Segment Start: Data section
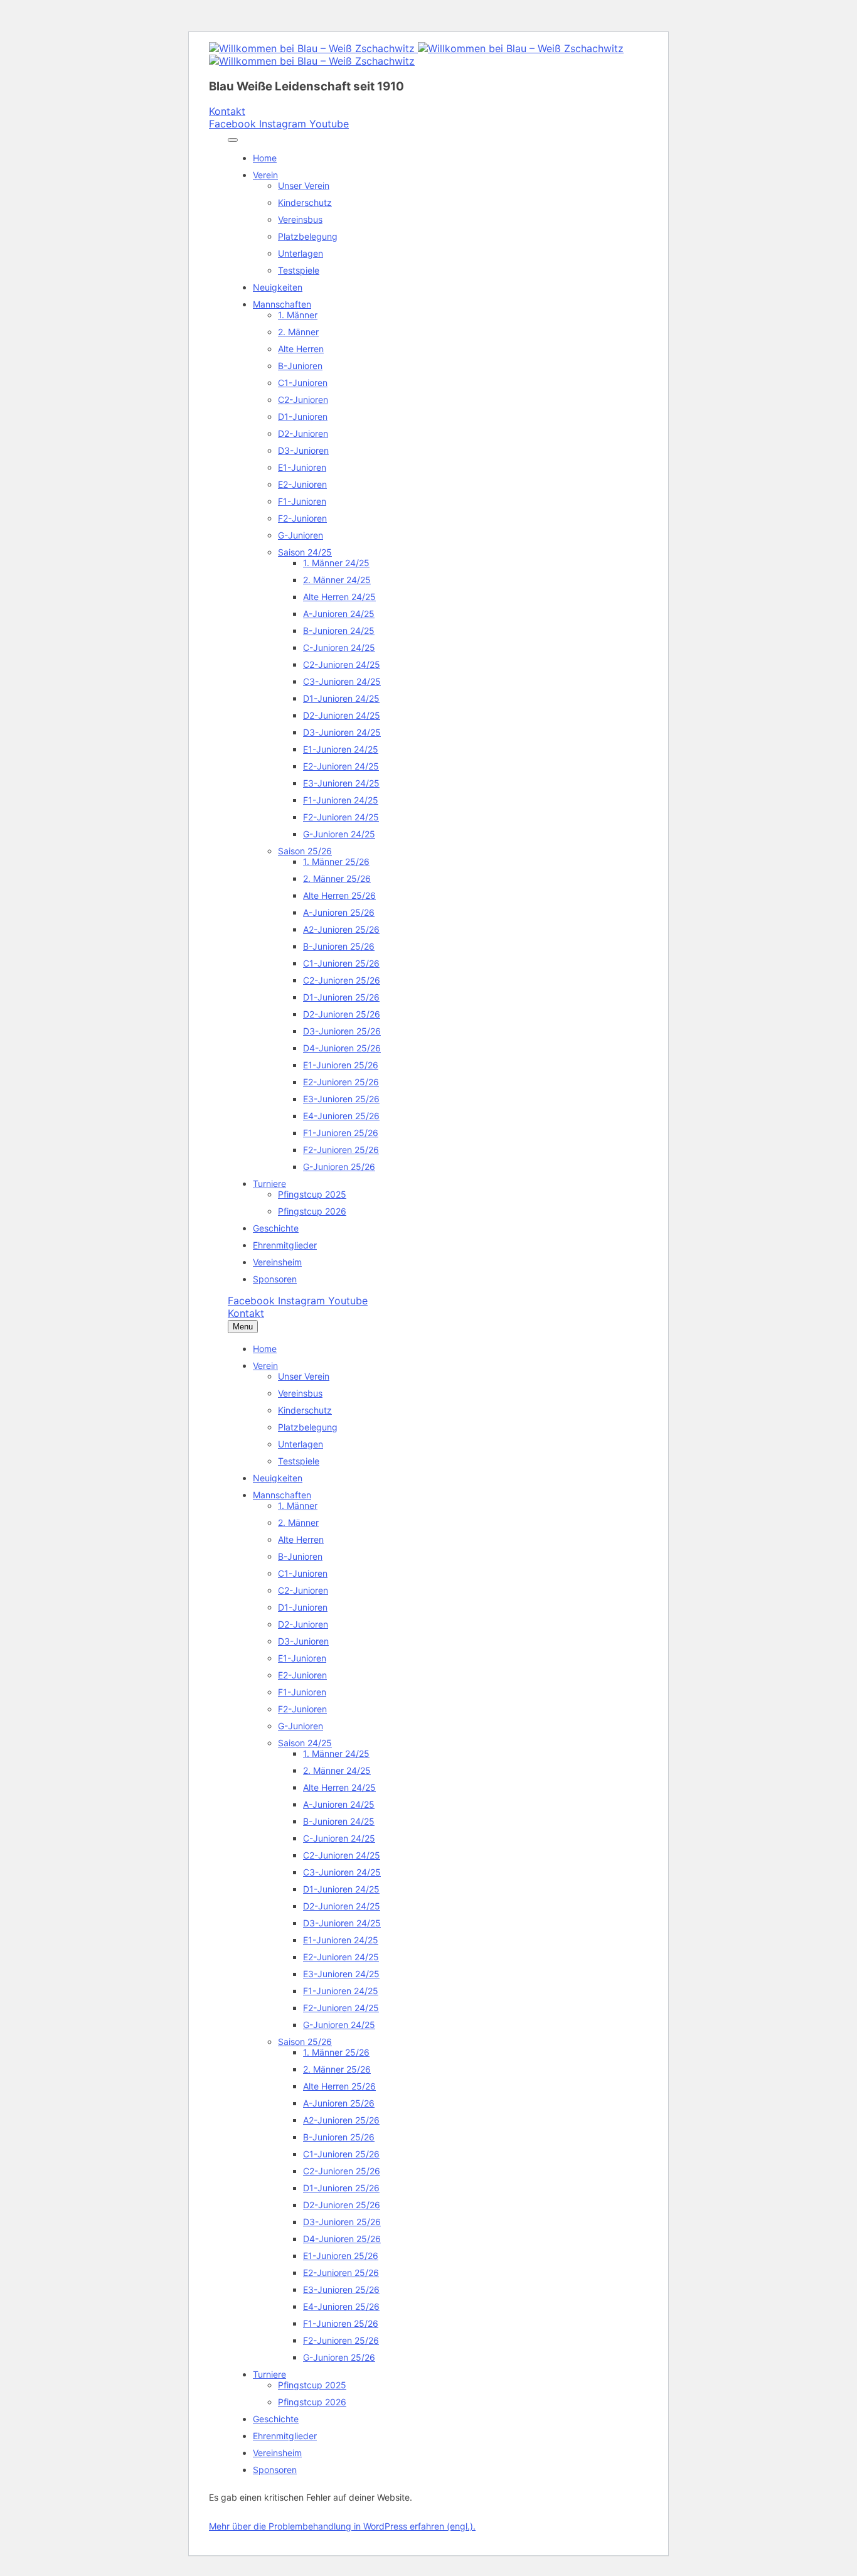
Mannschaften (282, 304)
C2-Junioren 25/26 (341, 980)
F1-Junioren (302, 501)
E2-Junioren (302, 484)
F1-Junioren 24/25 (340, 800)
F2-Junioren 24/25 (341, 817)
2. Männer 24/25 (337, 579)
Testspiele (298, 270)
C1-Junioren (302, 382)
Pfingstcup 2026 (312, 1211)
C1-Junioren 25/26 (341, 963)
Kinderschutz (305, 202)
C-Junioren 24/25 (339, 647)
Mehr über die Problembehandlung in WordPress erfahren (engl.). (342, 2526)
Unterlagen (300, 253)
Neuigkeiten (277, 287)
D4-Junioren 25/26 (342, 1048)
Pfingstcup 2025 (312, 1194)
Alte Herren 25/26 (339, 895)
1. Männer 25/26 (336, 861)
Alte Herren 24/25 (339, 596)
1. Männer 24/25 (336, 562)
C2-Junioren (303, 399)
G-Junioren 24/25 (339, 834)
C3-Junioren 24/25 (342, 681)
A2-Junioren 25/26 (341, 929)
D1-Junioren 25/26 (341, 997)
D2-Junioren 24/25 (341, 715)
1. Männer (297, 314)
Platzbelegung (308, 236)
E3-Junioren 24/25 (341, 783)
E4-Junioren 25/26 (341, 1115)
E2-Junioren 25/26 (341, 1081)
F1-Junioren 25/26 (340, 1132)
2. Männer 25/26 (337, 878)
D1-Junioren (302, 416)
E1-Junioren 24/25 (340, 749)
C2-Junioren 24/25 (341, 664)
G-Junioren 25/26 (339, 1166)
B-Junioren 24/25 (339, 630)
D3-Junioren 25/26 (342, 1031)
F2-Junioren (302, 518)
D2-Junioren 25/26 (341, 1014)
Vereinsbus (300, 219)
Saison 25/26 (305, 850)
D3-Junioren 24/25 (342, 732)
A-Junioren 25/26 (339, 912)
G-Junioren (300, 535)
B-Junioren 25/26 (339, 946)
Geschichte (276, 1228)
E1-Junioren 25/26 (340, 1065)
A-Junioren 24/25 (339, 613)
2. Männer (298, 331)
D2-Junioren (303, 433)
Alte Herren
Segment End: Data section
= Directions =
For every line of the records that has the word "Männer" in it, make a copy.

= Solution below =
2. Männer 24/25 (337, 579)
1. Männer 25/26 (336, 861)
1. Männer 24/25 (336, 562)
1. Männer (297, 314)
2. Männer 25/26 (337, 878)
2. Männer (298, 331)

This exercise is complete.